Ingredients
Equipment
Method
Cooking Steps
- In a large pot over medium-high heat, add the Italian sausage and cook for about 5-7 minutes, breaking it into small pieces until browned and no longer pink. Transfer to a plate lined with paper towels, leaving about 1 tablespoon of the grease in the pot.
- In the same pot, melt 1 tablespoon of unsalted butter over medium heat. Add the mirepoix, stirring frequently, and sauté for 5-7 minutes until soft. Stir in the minced garlic for about 30 seconds.
- Add the chopped baby gold potatoes along with the dried parsley, basil, salt, and pepper. Pour in the chicken stock and bring to a boil. Once boiling, reduce heat to medium-low, cover, and simmer for 15-20 minutes until fork-tender.
- In a separate medium pot, melt the remaining 4 tablespoons of butter over medium heat. Whisk in the flour and cook for 1 minute. Gradually whisk in the milk until smooth and thickened, then stir in the heavy cream.

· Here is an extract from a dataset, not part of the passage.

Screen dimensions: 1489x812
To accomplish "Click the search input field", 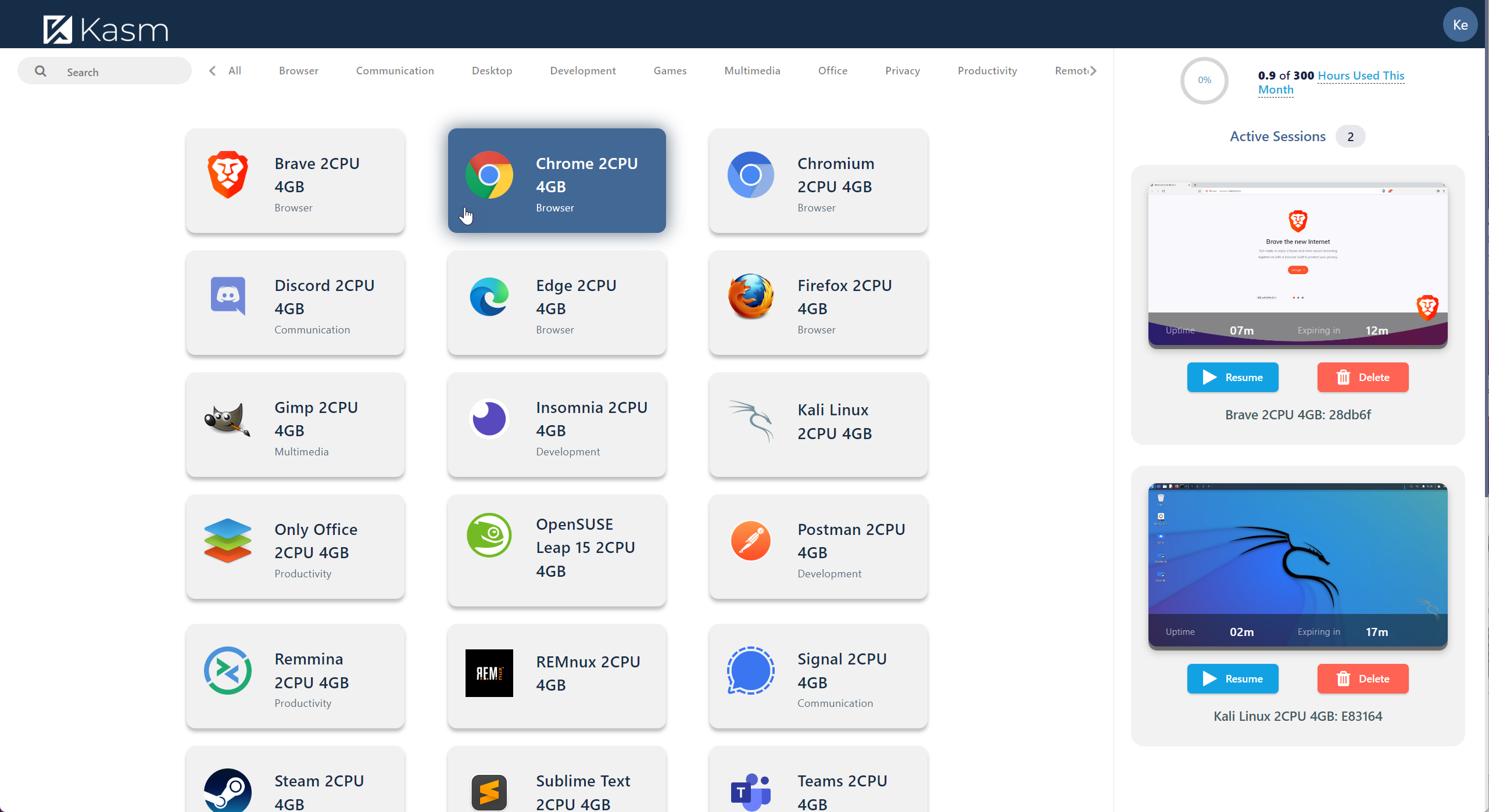I will pos(105,71).
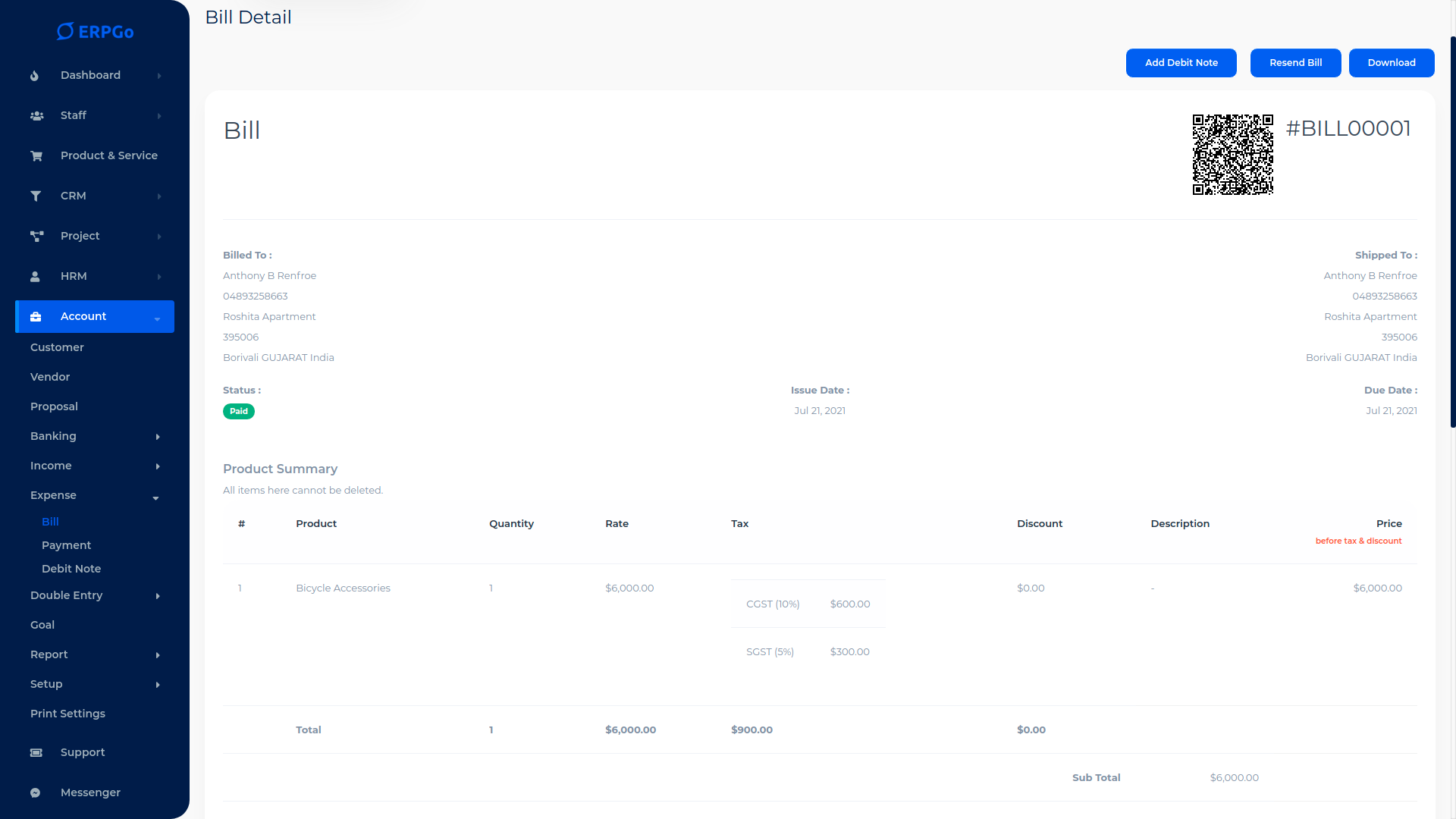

- Once potatoes are tender, stir the creamy mixture into the pot. Add shredded Cheddar cheese in batches, allowing it to melt before each addition. Mix in the reserved sausage, adjusting seasoning with more salt and pepper.
- Ladle the soup into bowls and serve with hearty buttered bread for dipping.
Nutrition
Notes
Store leftovers in an airtight container in the fridge for up to 3-4 days. Freeze for up to 3 months, then thaw before reheating.